Opportunity for the Global South?
There has been a long-standing notion that emerging economies could increase their contributions to multilateral development organisations. In this case, the US withdrawal from the WHO serves as an opportunity for BRICS and the Gulf countries to fill this vacuum (financially and in terms of global health leadership). Public health experts from member states can be sent to support the WHO as well to fill in the technical expertise and workforce gaps. This would only strengthen global health collaborations.
“The upheaval in global health could serve as an impetus to reshape global health where the voices of the Global South can come into the foray. The US has consequently withdrawn from the talks on the pandemic treaty.
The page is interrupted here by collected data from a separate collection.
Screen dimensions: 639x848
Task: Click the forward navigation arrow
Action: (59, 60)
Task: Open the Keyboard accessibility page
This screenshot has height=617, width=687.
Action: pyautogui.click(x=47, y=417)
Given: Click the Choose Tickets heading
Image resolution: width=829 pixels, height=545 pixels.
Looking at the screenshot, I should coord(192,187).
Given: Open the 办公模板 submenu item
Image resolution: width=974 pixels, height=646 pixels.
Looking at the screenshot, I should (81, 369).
Aside from the need for structural reforms (transparency and accountability) within the WHO, issues outside of WHO including vaccine hoarding, inequity, the lack of support for a TRIPS waiver during the pandemic, and issues on the sharing of biological data still need deliberation and negotiation,” said Lakshmy.
It also brings up an opportunity for Global PPPs (like Gavi) to take a more pronounced and proactive role in global health governance. Their efforts have already been recognised but we may be heading towards an era of lesser dependence on traditional international organisations (e.g. WHO) for catering to our health needs. Again, it is not unclear how this will pan out since the WHO is a nodal point for surveillance, etc.
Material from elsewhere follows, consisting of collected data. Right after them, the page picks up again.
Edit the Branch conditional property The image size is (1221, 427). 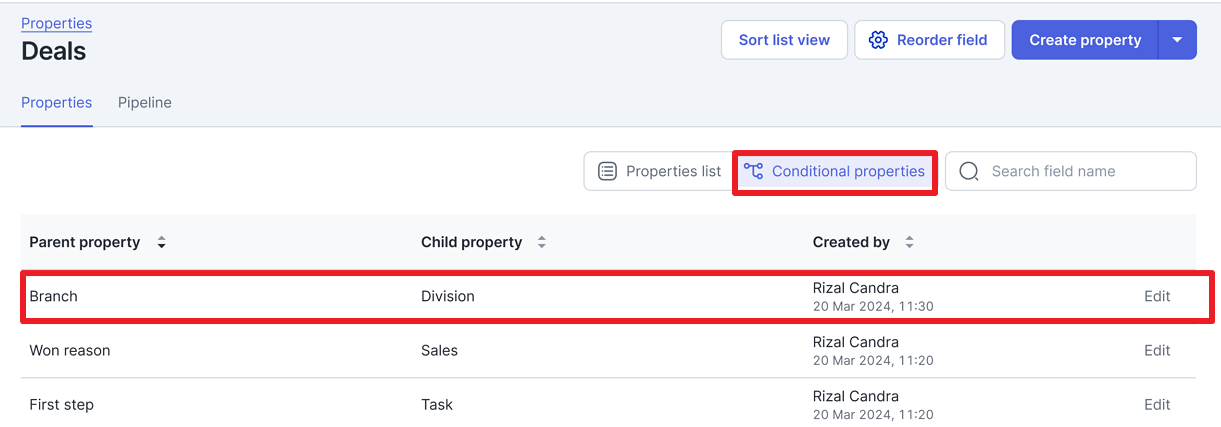click(1157, 296)
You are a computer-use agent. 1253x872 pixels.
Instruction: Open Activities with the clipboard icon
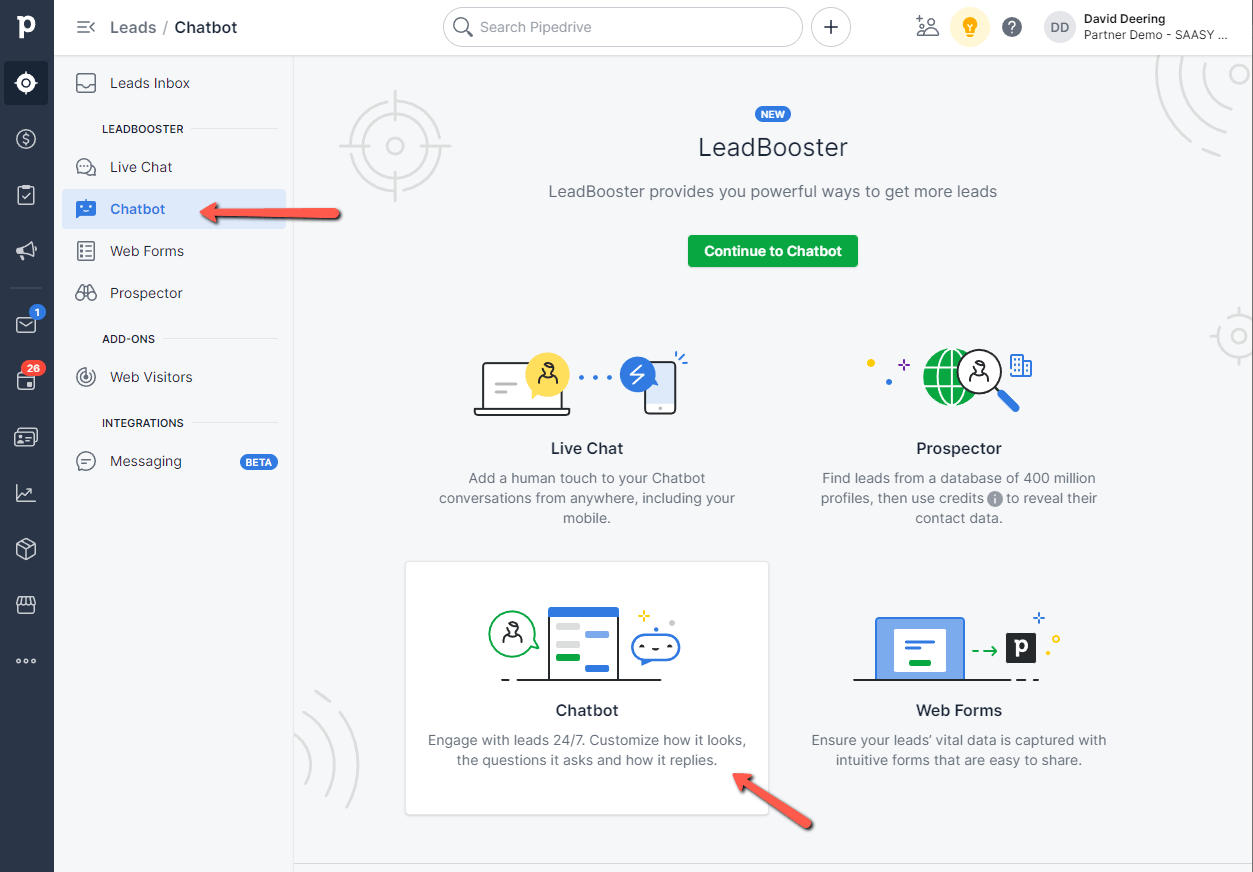point(26,195)
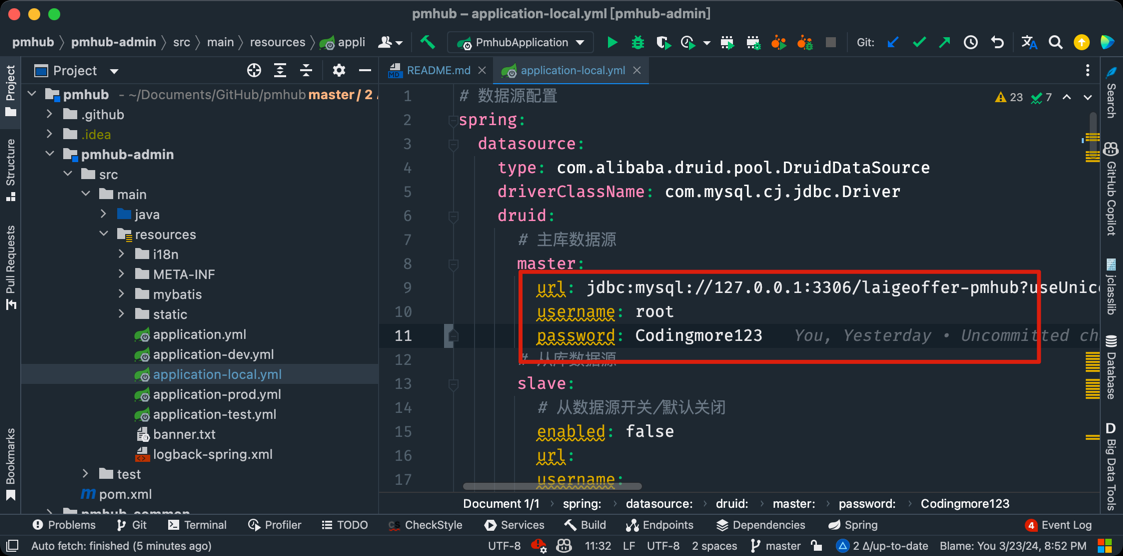Open application-prod.yml from project tree
This screenshot has height=556, width=1123.
click(x=216, y=394)
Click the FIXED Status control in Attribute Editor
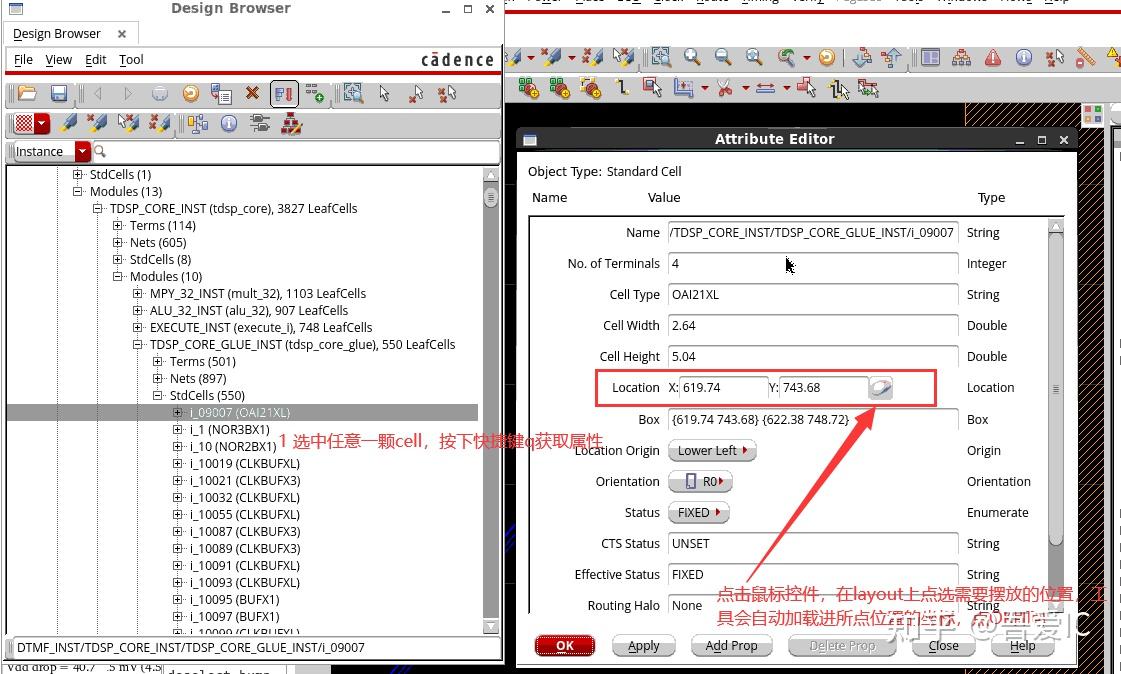Viewport: 1121px width, 674px height. click(698, 512)
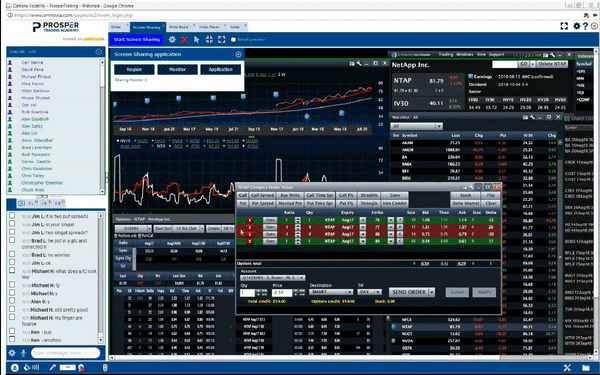Expand the Account selection dropdown

(272, 277)
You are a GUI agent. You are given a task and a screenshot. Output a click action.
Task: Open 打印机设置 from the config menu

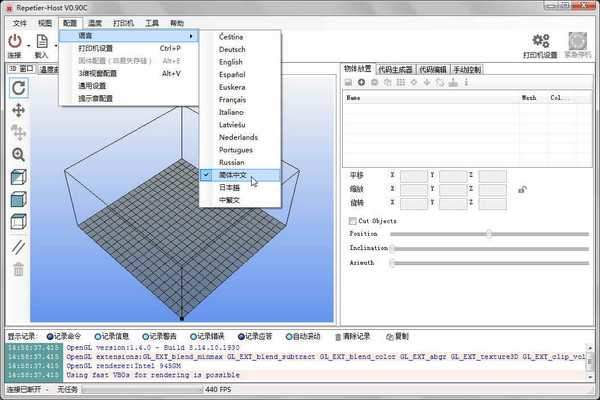(96, 48)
“Health efforts also form a part of diplomacy and this is often overlooked in world politics. Especially in times when conflicts and naturally occurring disasters and outbreaks are occurring, health assistance is a valuable diplomatic tool. It forms a part of countries’ security architecture. So, another line of thought is that regional blocs could have more of a proactive role in acting as regional health security providers. For instance, the African CDC declared the recent mpox outbreak as a public health emergency before the WHO declared it as a PHEIC. In similar ways, the EU, India in South Asia, and Australia in the Indo-Pacific can strengthen their collaborations on tackling health threats. Regional health security agendas in a multipolar world could be fostered. This would be vital as tackling (cross-border health threats) emerging and re-emerging infectious diseases and neglected tropical diseases require a One Health approach and this requires sustainable collaborative efforts,” said Lakshmy.
It wouldn’t be out of place to revisit why the WHO was formed and to what extent it has succeeded in its objectives without compromising on medical ethics, political upheavals, socio-economic impacts and conflict of interest/s in forming global policies. President Trump’s decision could be debated by experts, both pro and against this historical move, but, as with any organisation, such events could be a trigger for a rejig of WHO’s operations, policies and cherished objectives.
While the WHO is not without flaws, its success in eradicating diseases like smallpox, polio, and others highlights the crucial need for global cooperation. Diseases don’t recognise borders, and it’s imperative that countries rise above politics to safeguard the healthcare of millions worldwide.